# Hormones and Endocrine System Basics



## Andrew.peplin (Mar 6, 2013)

*Intrecellular Communication:* 

Signals that are transmitted between animal cells are often classified by two criteria; type of secretion and the route taken by the signaling hormone.

Types of Signaling: 

a. Endocrine Signaling: secretion directly into the blood stream that then trigger further response in target cells located all around the body. Example: Insulin

b. Paracrine Signaling: Secretion of local regulators act over a short distance affecting neighboring cells, this and autocrine signaling rely on diffusion. Autocrine Signaling is again the secretion of local regulators but the target cell is the cell releasing the signal. These signaling methods play a role in blood pressure, nervous system functions, and reproduction (just a few).

c. Synaptic and Neuroendocrine Signaling: In synaptic signaling neurotransmitters diffuse across synapses triggering a response. While in Neuroendocrine Signaling, nuerohormones are released into the bloodstream producing a response from target cells. Example: Vasopressin (an anti-diuretic hormone)

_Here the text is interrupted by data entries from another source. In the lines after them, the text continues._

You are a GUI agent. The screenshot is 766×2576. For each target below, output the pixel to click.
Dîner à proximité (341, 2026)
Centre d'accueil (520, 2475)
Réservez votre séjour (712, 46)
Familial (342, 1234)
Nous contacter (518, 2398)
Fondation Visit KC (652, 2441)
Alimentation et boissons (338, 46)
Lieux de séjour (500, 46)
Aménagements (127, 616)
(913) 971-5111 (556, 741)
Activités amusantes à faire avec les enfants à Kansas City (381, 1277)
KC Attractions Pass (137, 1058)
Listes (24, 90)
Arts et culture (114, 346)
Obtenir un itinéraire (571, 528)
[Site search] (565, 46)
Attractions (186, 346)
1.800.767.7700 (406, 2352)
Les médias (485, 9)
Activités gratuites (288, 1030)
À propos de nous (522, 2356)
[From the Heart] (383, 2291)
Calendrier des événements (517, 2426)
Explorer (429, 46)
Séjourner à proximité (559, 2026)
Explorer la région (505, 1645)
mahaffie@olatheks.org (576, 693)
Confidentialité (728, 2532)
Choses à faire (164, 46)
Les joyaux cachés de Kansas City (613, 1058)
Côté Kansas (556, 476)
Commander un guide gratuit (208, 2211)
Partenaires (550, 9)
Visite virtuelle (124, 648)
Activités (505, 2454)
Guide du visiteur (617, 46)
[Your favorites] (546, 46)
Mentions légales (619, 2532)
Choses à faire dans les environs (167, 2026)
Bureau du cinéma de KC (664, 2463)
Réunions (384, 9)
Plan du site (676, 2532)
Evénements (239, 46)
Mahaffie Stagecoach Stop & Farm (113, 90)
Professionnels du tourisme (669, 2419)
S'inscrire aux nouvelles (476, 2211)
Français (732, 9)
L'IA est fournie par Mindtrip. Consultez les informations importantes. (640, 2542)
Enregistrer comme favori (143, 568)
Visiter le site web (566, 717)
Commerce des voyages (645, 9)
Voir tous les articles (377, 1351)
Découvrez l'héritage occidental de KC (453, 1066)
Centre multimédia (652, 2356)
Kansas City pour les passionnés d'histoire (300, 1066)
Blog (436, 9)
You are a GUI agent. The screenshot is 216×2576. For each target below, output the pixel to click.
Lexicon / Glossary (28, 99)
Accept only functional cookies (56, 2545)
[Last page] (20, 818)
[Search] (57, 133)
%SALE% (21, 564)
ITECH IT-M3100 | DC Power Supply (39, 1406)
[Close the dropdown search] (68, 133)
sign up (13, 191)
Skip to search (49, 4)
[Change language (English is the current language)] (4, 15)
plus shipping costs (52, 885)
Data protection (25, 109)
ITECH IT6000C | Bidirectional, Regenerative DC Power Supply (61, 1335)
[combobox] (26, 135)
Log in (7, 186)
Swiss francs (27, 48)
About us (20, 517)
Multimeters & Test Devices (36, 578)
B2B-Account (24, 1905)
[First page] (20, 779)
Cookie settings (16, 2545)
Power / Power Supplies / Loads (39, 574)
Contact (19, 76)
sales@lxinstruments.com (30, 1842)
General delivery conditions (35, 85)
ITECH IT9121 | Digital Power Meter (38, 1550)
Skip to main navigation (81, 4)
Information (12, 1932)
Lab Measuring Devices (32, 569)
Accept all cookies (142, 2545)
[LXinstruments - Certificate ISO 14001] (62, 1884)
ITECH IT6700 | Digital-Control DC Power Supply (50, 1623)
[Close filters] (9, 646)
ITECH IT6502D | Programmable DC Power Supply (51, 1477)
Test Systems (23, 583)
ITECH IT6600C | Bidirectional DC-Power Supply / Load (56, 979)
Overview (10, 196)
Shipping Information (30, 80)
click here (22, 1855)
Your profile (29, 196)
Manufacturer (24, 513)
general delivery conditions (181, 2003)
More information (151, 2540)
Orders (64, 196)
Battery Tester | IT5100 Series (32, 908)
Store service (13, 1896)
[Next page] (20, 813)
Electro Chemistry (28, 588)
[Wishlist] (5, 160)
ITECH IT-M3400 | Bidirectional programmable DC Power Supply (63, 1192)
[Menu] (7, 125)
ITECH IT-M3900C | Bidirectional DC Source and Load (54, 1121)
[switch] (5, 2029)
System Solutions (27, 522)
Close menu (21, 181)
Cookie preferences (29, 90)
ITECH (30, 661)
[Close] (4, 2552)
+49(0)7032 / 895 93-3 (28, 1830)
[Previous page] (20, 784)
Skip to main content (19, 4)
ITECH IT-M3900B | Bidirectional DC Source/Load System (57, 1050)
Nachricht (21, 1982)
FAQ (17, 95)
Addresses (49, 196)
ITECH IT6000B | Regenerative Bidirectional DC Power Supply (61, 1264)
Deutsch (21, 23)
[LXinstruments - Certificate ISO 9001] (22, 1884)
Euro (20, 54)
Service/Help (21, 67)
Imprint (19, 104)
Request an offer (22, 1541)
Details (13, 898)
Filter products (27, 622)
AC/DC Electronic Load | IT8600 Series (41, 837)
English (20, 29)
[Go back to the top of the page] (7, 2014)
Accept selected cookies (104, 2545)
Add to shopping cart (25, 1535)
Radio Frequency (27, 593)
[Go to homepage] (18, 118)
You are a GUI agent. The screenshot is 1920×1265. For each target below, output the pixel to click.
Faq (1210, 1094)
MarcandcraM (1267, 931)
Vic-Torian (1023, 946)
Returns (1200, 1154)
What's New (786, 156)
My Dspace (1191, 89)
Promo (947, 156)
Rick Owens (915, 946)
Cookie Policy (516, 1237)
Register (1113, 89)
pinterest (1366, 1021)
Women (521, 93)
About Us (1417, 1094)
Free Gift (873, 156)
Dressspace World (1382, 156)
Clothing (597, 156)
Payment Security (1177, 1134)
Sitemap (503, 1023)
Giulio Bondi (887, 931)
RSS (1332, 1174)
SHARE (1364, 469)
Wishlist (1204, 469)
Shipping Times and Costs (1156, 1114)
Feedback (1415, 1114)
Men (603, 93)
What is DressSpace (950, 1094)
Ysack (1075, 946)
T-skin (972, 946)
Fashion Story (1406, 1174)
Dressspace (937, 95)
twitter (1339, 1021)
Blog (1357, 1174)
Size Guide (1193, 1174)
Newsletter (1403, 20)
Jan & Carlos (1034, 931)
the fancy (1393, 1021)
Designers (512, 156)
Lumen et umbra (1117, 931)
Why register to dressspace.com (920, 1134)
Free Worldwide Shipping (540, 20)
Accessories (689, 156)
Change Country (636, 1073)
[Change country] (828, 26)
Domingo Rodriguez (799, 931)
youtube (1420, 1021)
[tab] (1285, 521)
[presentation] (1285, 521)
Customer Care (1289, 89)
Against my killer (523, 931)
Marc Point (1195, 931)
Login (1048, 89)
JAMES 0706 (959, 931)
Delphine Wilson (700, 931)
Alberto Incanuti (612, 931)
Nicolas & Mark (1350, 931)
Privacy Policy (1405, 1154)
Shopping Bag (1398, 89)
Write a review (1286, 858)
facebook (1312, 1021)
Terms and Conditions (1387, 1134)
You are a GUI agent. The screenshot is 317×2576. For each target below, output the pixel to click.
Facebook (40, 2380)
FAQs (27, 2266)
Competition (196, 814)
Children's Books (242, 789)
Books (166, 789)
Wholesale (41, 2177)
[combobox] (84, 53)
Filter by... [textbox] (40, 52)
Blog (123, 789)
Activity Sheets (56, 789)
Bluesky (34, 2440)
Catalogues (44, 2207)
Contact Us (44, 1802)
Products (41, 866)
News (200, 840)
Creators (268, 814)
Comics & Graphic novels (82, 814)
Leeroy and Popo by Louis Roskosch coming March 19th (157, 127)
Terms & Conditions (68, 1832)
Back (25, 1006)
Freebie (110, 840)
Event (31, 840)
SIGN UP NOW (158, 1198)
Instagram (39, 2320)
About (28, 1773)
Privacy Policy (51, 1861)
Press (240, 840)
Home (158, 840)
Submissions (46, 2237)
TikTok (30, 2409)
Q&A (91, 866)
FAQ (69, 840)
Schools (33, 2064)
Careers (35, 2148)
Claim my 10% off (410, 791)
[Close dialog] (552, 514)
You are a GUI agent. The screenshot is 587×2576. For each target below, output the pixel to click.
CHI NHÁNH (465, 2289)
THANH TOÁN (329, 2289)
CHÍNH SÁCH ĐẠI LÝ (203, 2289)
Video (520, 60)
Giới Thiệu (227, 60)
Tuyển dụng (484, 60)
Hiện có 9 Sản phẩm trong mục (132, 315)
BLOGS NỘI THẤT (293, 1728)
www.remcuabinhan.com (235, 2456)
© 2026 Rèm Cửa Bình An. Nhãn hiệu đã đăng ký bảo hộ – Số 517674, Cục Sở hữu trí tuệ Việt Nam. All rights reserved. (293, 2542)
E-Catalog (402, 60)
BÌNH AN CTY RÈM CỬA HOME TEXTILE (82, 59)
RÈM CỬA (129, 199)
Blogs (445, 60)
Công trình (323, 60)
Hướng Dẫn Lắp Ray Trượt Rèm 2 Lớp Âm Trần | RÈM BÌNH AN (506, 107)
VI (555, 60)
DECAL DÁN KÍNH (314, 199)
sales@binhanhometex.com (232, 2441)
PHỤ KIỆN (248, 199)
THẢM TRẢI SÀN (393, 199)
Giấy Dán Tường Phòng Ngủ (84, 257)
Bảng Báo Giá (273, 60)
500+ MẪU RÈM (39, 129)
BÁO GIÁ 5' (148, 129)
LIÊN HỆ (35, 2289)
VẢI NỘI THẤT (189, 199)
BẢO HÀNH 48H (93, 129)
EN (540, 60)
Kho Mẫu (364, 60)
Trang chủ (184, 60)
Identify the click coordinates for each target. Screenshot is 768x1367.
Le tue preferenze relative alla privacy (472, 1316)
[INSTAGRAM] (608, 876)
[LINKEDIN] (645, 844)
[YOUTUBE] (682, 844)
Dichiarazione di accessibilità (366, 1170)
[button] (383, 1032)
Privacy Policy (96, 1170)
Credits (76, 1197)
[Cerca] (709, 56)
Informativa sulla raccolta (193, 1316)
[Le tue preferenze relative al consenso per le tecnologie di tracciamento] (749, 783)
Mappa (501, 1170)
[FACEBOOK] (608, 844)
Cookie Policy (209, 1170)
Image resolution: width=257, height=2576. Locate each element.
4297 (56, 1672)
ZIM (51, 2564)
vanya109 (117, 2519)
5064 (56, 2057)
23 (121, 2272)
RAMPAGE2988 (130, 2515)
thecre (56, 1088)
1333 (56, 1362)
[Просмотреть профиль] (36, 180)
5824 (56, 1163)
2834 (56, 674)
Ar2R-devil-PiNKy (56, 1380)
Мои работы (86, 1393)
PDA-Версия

d. Pheromone Signaling: These are hormones that don't affect you as directly but your environment; as they are excreted or released. Example: Body Odor 

*Endocrine Glands/ Tissues/ Organs: *

Endocrine system cells are found in organs all over your body, such as your digestive track (stomach contains isolated endocrine cells), while other endocrine cells are grouped in ductless organs, these are called endocrine glands. Endocrine glands secrete hormones directly into the surrounding cells, this should be noted as the complete opposite of salivary glands which have ducts to carry secreted substances. 

Major Endocrine Glands:
Hypothalamus
Pineal Gland
Thyroid Gland
Parathyroid Glands (Behind Thyroid)
Adrenal Gland (on kidneys)
Pancreas
Testes

Organs Containing Endocrine Cells:
Thymus
Heart
Liver
Kidneys
Small Intestine

*Cellular Response Pathways:*

Hormones vary in size and chemical properties.Some of these differences are more apparent than others but I would like to look at the three major classes of hormones polypeptides, steroids, and amines. steroids hormones are lipids containing four fused carbon rings. all are derived from the steroid cholesterol (example would be testosterone or cortisol). Polypeptides are made up of two polypeptide chains and most in this group are formed by cleavage of one long polypeptide chain (example insulin). Amine hormones are synthesized from a single amino acid either tyrosine or tryptophan (examples are ephindrine or thyroxine). Hormones vary in their solubility while polypeptides and amines tend to be water soluble steroids tend to be lipid soluble. Water soluble hormones are hydrophilic and must bind to a cell surface receptor. Lipid soluble hormones are Lipid soluble and tend to diffuse into the cell as my post on testosterone diffusion explained. While I will need to explain signaling transduction (process water soluble hormones take) another time.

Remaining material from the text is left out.